United States District Court, E.D. Virginia, Norfolk Division

February 16, 2016

CARDISSIA WAITES, Plaintiff,
v.
WELLS FARGO BANK, N.A., Defendant.

MEMORANDUM OPINION AND ORDER

MARK S. DAVIS JUDGE

This matter is before the Court on an amended motion to dismiss, filed by Wells Fargo Bank, N.A., ("Defendant" or "Wells Fargo") pursuant to Rule 12 (b) (6) of the Federal Rules of Civil Procedure. ECF No. 13. After examining the briefs and the record, the Court determines that oral argument is unnecessary because the facts and legal contentions are adequately presented. Fed.R.Civ.P. 78(b); E.D. Va. Loc. R. 7(J).

A.

The instant civil suit was initially filed in the Circuit Court for the City of Norfolk, Virginia. It was thereafter removed to this Court pursuant to the Court's diversity jurisdiction, and neither the propriety of removal, nor this Court's jurisdiction, are in question.

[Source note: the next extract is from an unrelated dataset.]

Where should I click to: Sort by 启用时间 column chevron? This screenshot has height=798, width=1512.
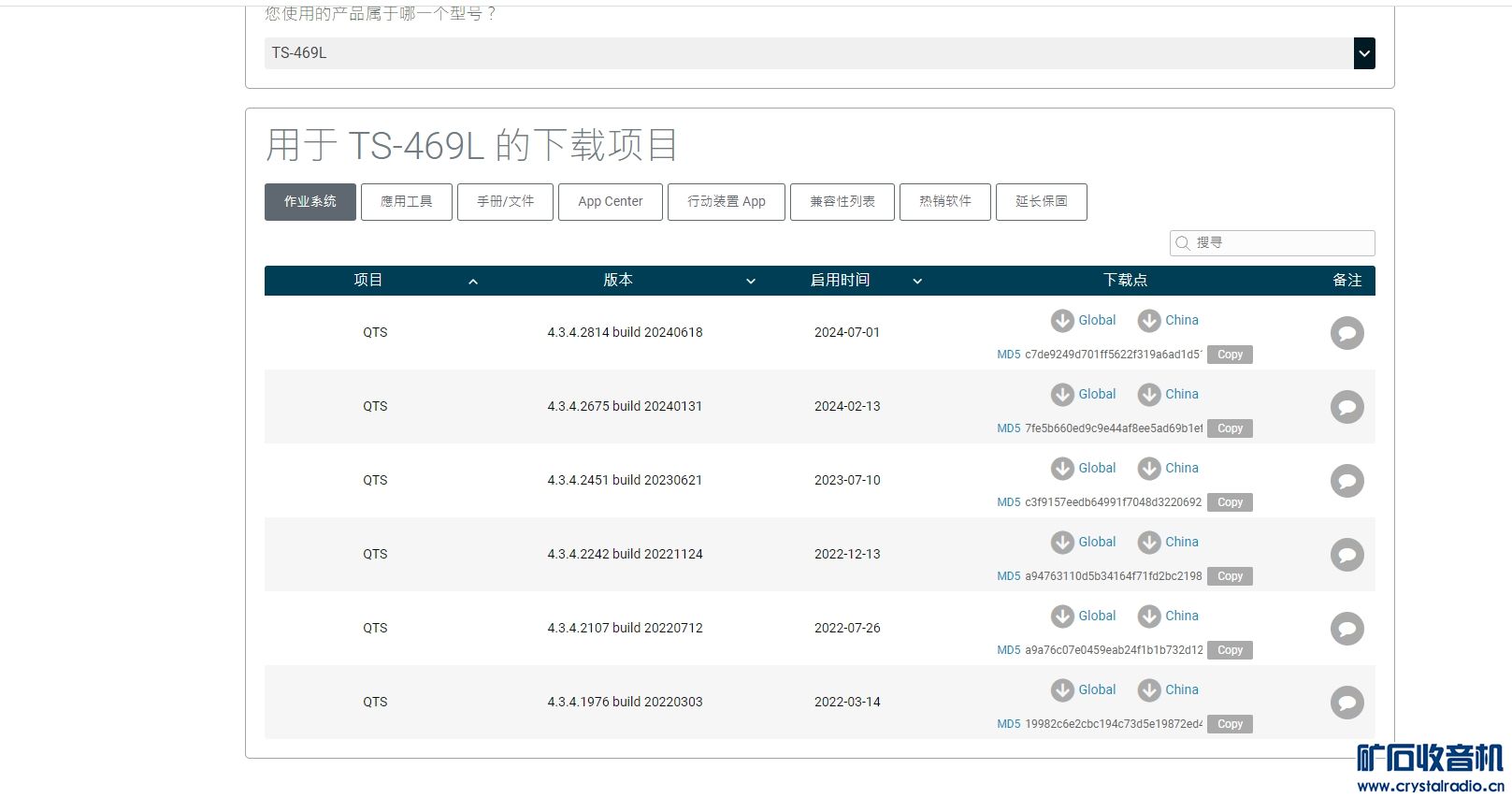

As set forth in the civil complaint filed by Cardissia Waites ("Plaintiff"), the instant action arises out of Plaintiff's failure to timely pay her mortgage payments, which ultimately led to the foreclosure of her home. Compl. ¶¶ 6-7, ECF No. 1-2. After Plaintiff fell more than three months behind on her payments to Defendant, on "April 25, 2010, Plaintiff and Defendant executed 'Special Forbearance Agreement' where Plaintiff would be allowed to make monthly reduced payments of $579.41 beginning May 15, 2010." Id. ¶ 8. The forbearance period was scheduled to end on September 15, 2010, at which time all past due payments (approximately $20, 000) were due. Id. ¶ 8 & Ex.B. In conjunction with signing the forbearance agreement, Plaintiff submitted a check to Defendant far exceeding the required $ 579.41 forbearance payment, but due entirely to Defendant's error processing such check, the timely payment was rejected. Id. ¶¶ 10-16. Mistakenly believing that Plaintiff lacked sufficient funds to cover the first forbearance check, Defendant declared in a written notice dated May 28, 2010, that Plaintiff had failed to comply with the terms of the forbearance agreement. Id. ¶ 17 & Ex.F. Defendant therefore resumed foreclosure activities, rejected Plaintiff's subsequent attempts to make additional payments under the terms of the forbearance agreement, and ultimately caused the foreclosure sale of Plaintiff's home on July 7, 2010. Id. ¶¶ 17-22.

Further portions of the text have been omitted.